In a letter to Secretary of State Mike Pompeo, Warner is seeking answers from Secretary of State Mike Pompeo on how the State Department plans to defend its information security systems in light of its long history of information breaches. This comes after the U.S. airstrike that killed Iranian general Qassem Soleimani.
“The Iranian government’s state-sponsored cybersecurity capabilities have grown in sophistication and intensity in recent years, and they have developed a number of advanced persistent threat groups that conduct various offensive operations. Examples include prolonged espionage, destructive malware and ransomware attacks, and social media manipulation through influence campaigns,” Warner wrote to Pompeo. “These attacks serve both political and economic purposes, and use methods like password spray attacks, scanning for VPN vulnerabilities, DNS hijacking, spear-phishing emails, and social engineering.”
Warner cites reports by the State Departmentʻs Office of the Inspector General (OIG) that outline several cybersecurity risks within the Department of State. These risks include a diminished ability to respond to malicious cyberactivity targeting personnel and information assets due to the hiring freeze. Another risk is the lack of cybersecurity oversight resulting in unauthorized and misconfigured network devices within the department.
“The State Department has a long history of information security breaches, beginning with a series of blunders in the late 1990s, and including a massive and prolonged attack in 2014, when the National Security Agency (NSA) and Russian hackers fought for control of State Department servers,” Warner wrote. “In September 2018, after an email breach of unclassified systems, a bipartisan group of Senators asked you how the State Department was addressing the issue.
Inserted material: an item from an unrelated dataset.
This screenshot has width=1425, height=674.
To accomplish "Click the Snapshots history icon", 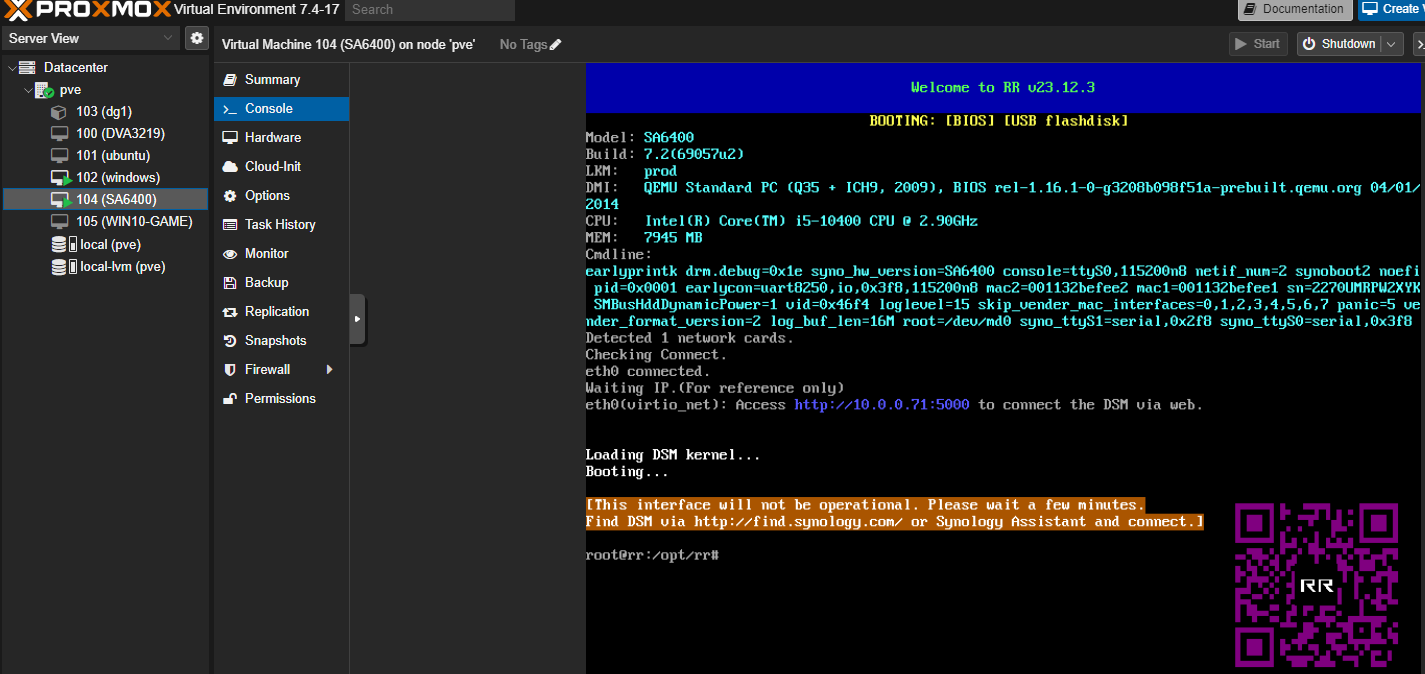I will point(230,340).
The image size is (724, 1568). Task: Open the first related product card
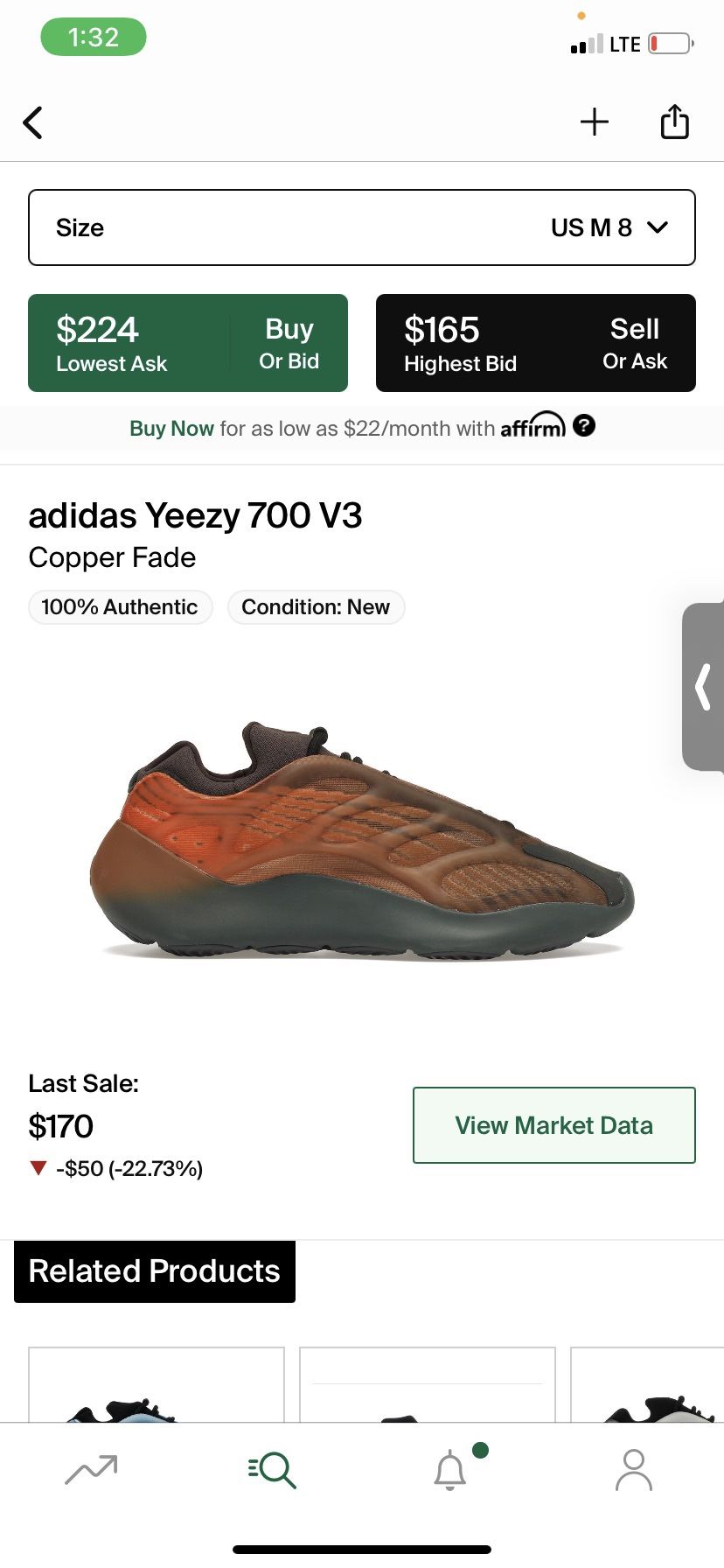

Two months later, hackers with suspected ties to the Russian government were found to be impersonating State Department officials in an attempt to infiltrate computers belonging to the U.S. government, the military, and defense contractors.”
Warner pointed out that in 2018, the Department of Justice indicted two Iranian individuals who used ransomware to extort hospitals, municipalities, and public institutions, causing $30 million in losses.
Warner – vice chair of the Senate Select Committee on Intelligence and co-chair of the bipartisan Senate Cybersecurity Caucus – is seeking answers to specific questions by Jan. 31.